The pattern is "fast then slow" on purpose:

  • The first three retries (within 6 minutes) catch transient network blips and deploys.
  • The mid-range delays (30 m, 2 h) handle longer outages or partial deploys.
  • The long tail (12 h, 24 h) gives someone on-call enough time to actually notice and fix a receiver before the delivery is lost forever.

Dedupe by envelope id

Every retry of the same delivery uses the same envelope id (the delivery record's id) and the same X-CPG-Delivery header value. The body bytes are byte-for-byte identical across retries — only the X-CPG-Timestamp and signature change (since the signature includes the timestamp).

Your receiver should treat id as a primary key: process each id once, return 2xx immediately on duplicates. Otherwise you risk double-crediting users when a retry arrives after you've already processed the original.

Delivery log UI

Your dashboard's Webhook deliveries page shows every attempt in real time:

  • Pending / Delivering / Delivered / Failed (dead) — current status. A row waiting for a retry shows as Pending (with a non-zero attempt count and a future retry time); there is no distinct "retrying" status.
  • Event type and timestamp — what fired and when.
  • Most recent response — the HTTP status code of the last attempt (e.g. 500), or blank when the request never received a response (DNS / TLS / connection / timeout). The response body is not stored — only the status code is retained.
  • Attempt count0 / 7 for a fresh delivery awaiting its first attempt (the counter increments after each attempt); 7 / 7 for a permanently-failed one.
  • Retry button — visible on failed and dead rows. Clicking it resets the row to pending with attempt_count=0, clears the previous response, and sets an immediate next_retry_at. The next worker tick (~10 s) picks it up.
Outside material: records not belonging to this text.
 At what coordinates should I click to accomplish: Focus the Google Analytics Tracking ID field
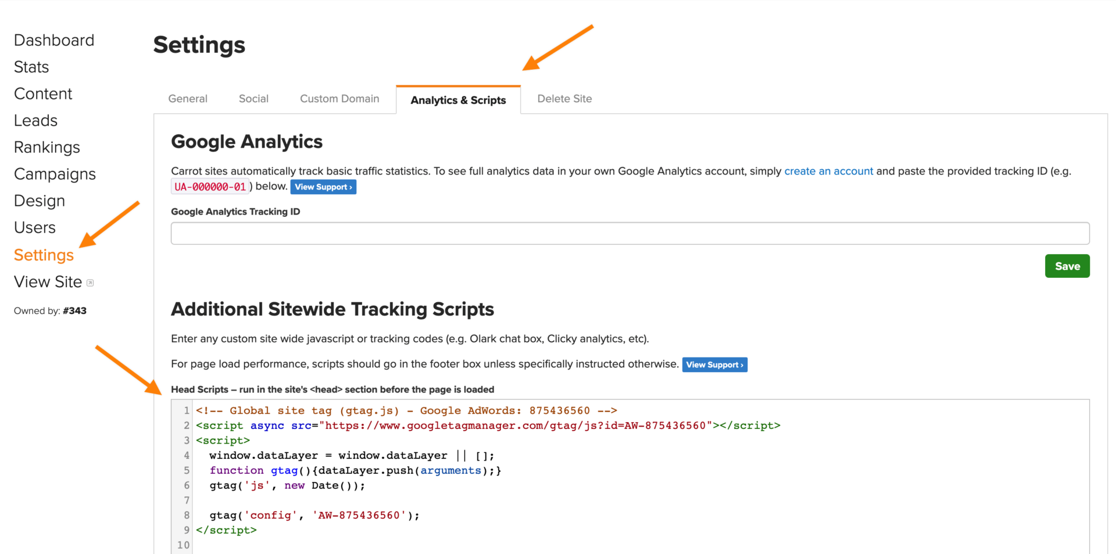click(x=630, y=233)
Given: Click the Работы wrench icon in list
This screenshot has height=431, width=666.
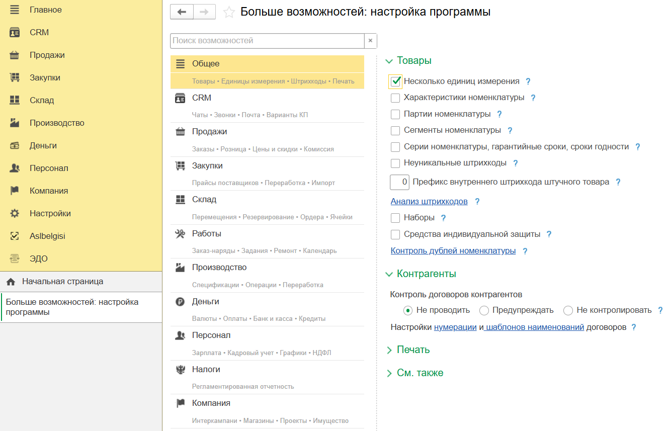Looking at the screenshot, I should (x=180, y=234).
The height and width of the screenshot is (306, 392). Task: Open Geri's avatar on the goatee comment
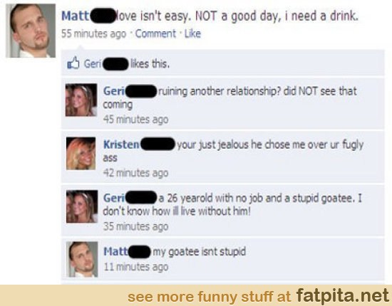[x=82, y=206]
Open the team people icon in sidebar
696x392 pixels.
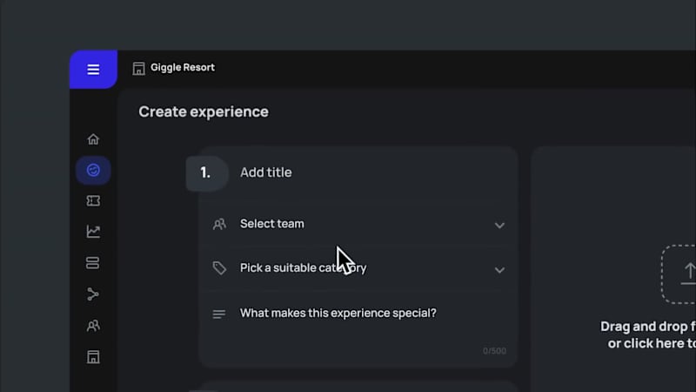(93, 326)
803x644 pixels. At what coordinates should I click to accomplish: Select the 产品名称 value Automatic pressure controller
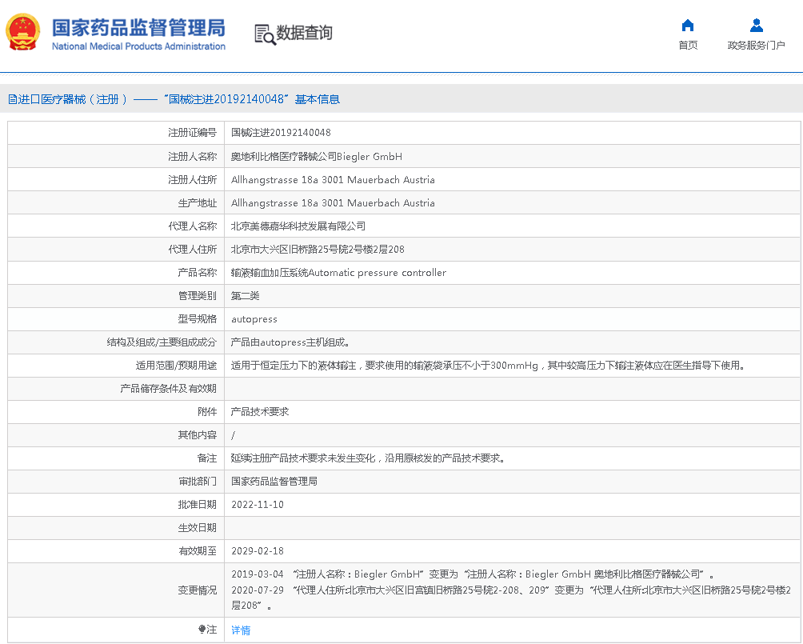click(338, 273)
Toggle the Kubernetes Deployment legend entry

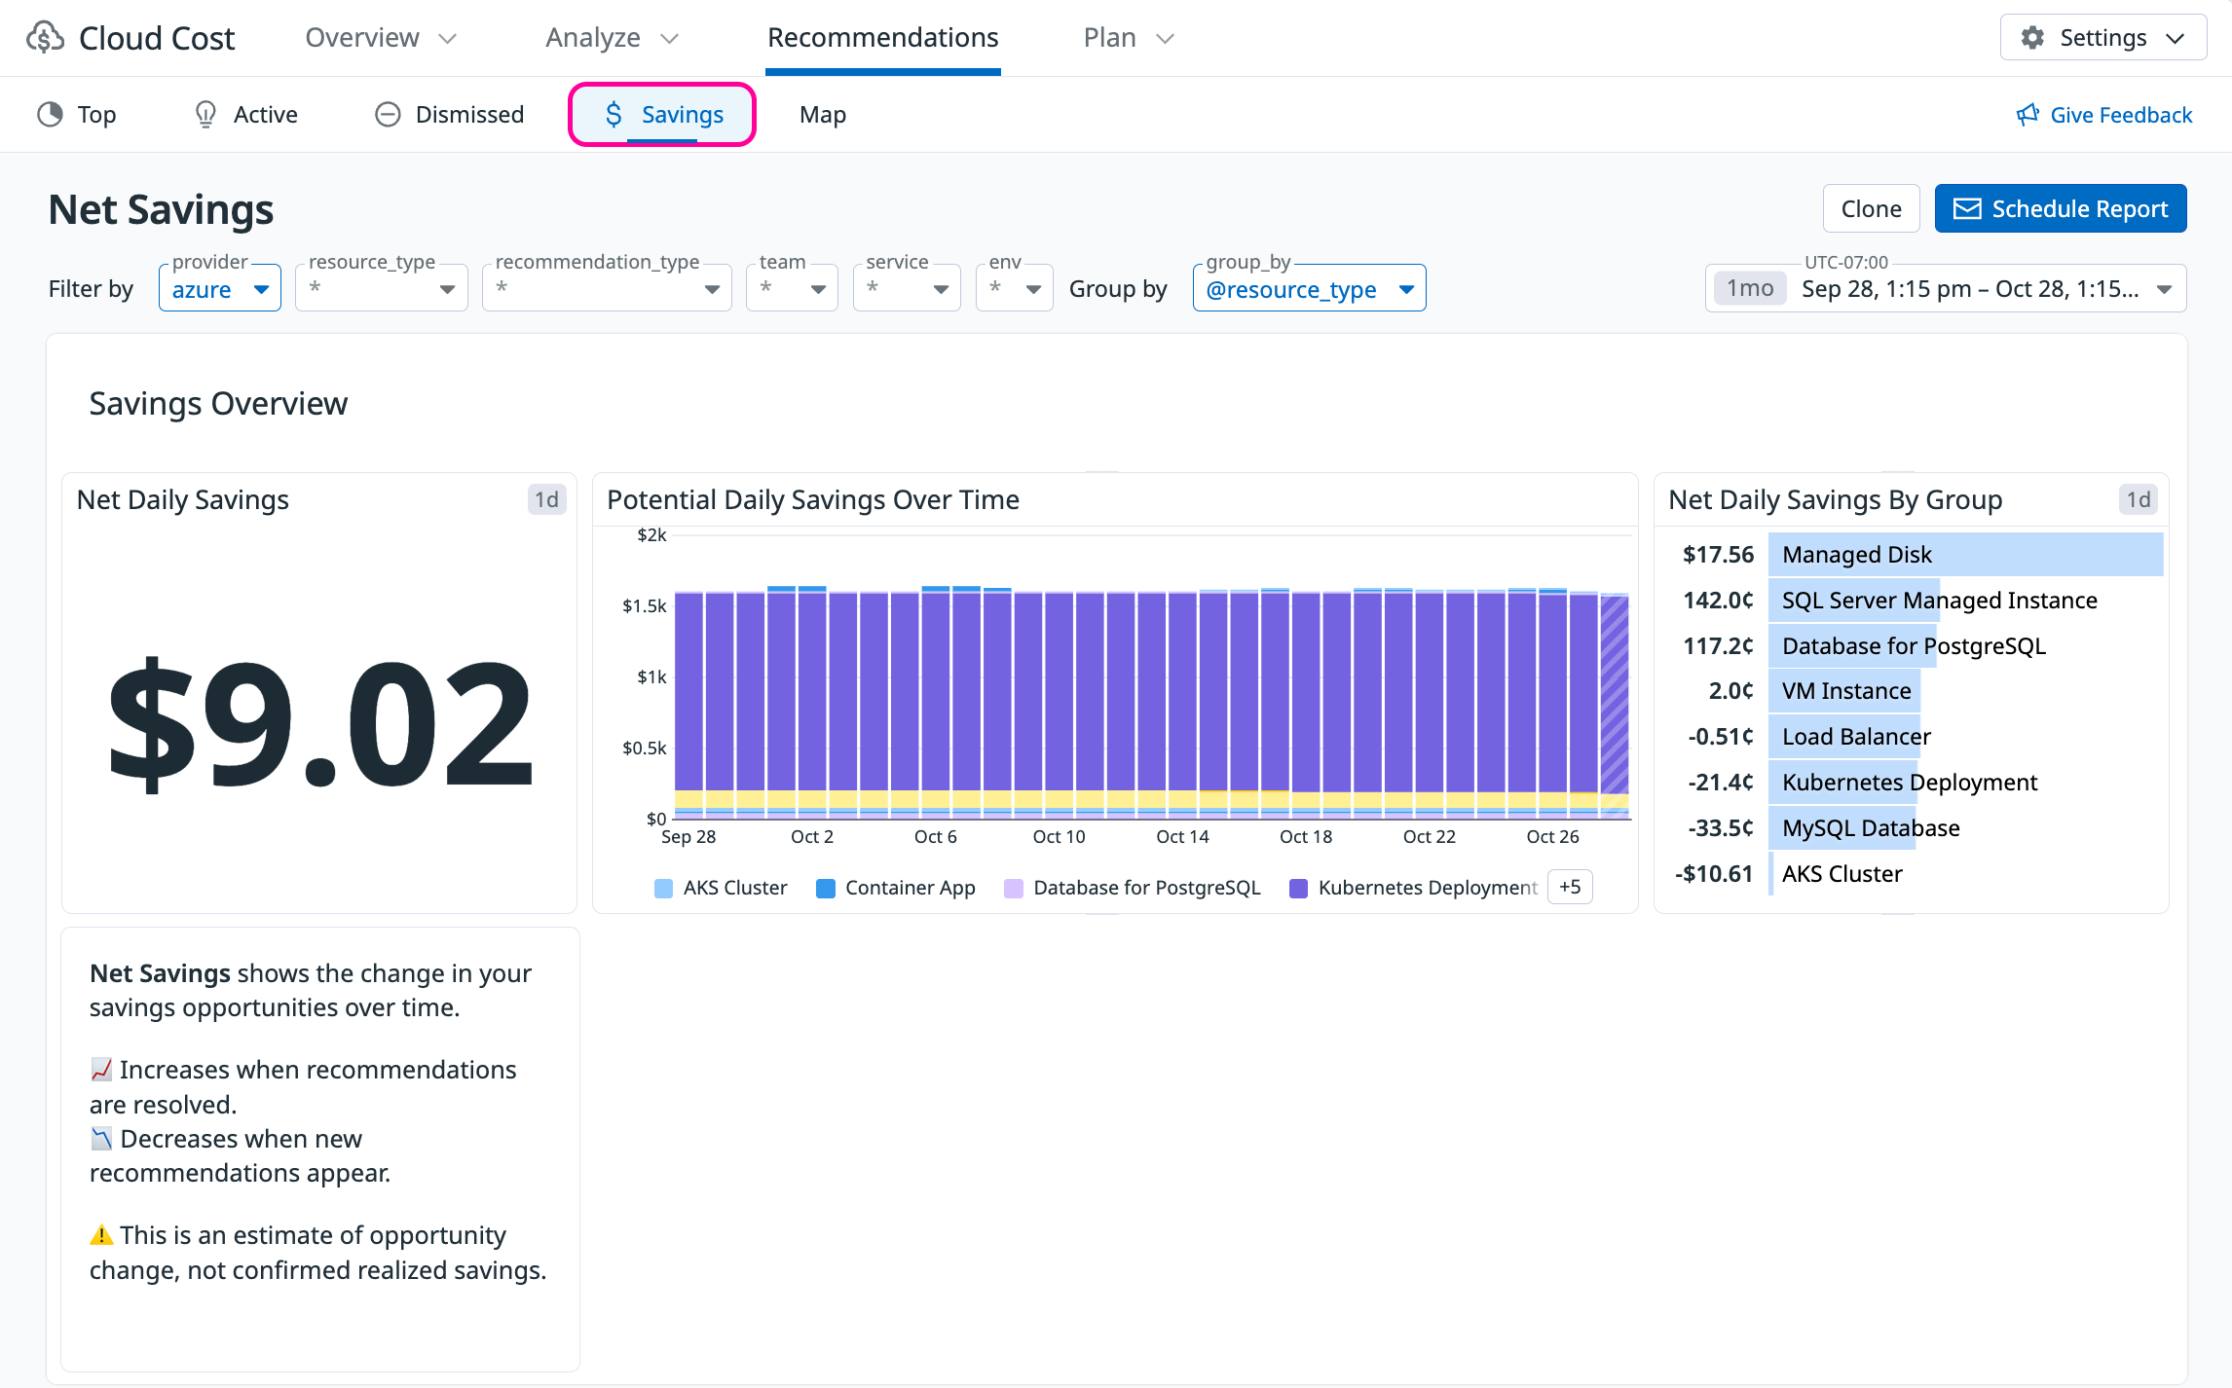[x=1426, y=888]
A "manual" retry uses the same body bytes as the original — so if your receiver has already processed that id, it will dedupe correctly without any extra work on your end.

When to manually requeue

The retry button is most useful in these scenarios:

  • You shipped a fix to your receiver after the delivery had already exhausted automatic retries. Click retry and the original event lands again.
  • You wiped your local event store and want to re-process recent events. Delivery rows are not automatically pruned, so you can requeue an old delivery as long as its webhook still exists.
  • You're debugging during development and want to repeatedly receive the same event for testing.

When a delivery is not delivered

If a transient infrastructure issue prevents an event from being enqueued at the moment it fires, that event may be dropped — the gateway favours availability over delivery guarantees. The transaction itself is always recorded, so your /v1/transactions poll will still surface the deposit/withdrawal. For mission-critical accounting, treat webhook events as advisories and reconcile against /v1/transactions (or the per-resource GETs) on a slow loop.